_Task statement_
As the answer, give exactly the lines of the records below from the one with "The width and" through the one with "This screenshot has height=523, width=872.", ends included and pictures left out.
[Given data]
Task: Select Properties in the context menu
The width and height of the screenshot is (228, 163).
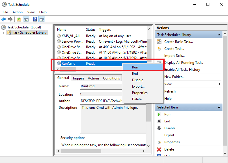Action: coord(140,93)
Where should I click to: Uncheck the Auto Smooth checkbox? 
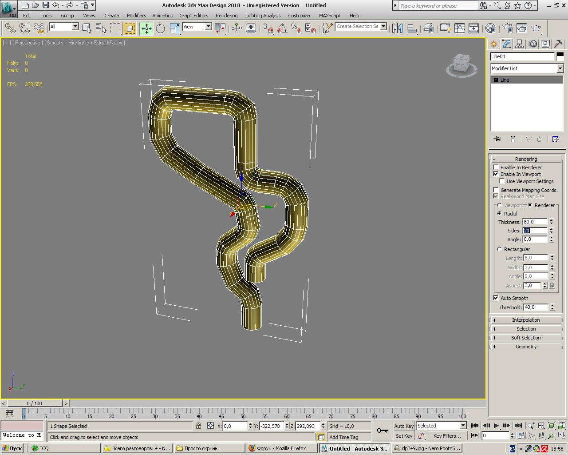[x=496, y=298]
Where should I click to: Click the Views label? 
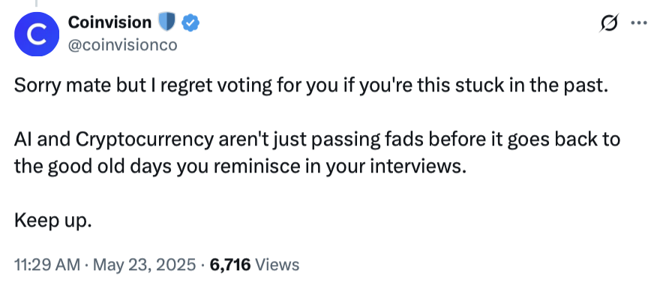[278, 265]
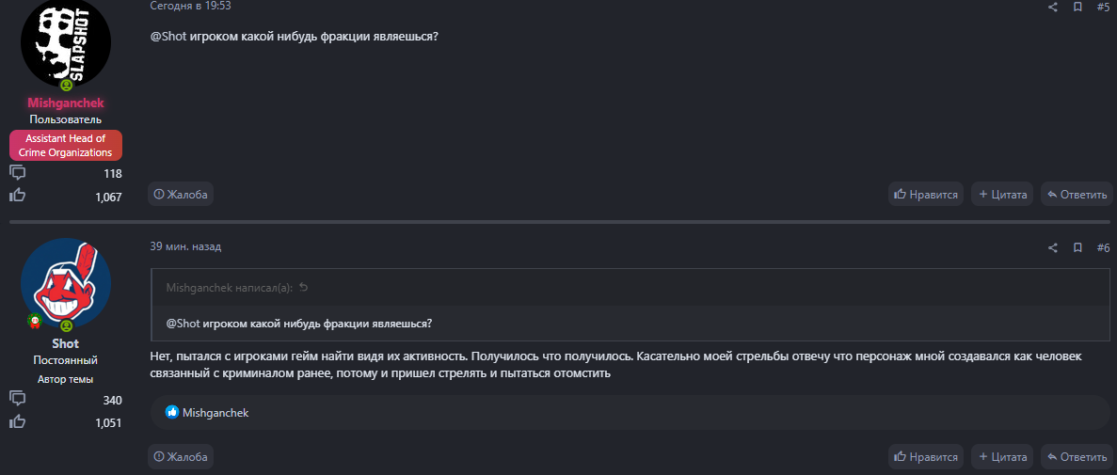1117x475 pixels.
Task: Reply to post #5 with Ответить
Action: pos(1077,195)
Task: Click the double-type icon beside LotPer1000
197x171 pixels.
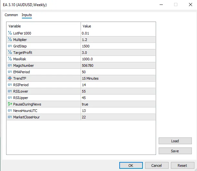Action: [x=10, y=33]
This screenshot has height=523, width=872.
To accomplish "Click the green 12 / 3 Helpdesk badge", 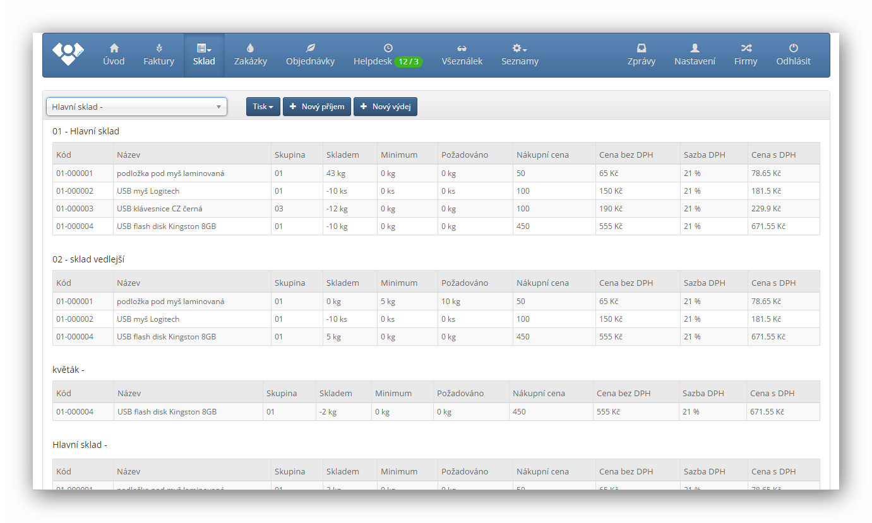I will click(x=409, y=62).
[/Given data]
_Response to the exercise_
The width and height of the screenshot is (228, 163).
Action: coord(140,93)
Where should I click to: Uncheck the Auto Smooth checkbox? 
[x=496, y=298]
Where should I click to: Click the Views label? 
[278, 265]
1117x475 pixels.
Task: Reply to post #5 with Ответить
Action: pos(1077,195)
Task: Click the double-type icon beside LotPer1000
197x171 pixels.
Action: [x=10, y=33]
This screenshot has height=523, width=872.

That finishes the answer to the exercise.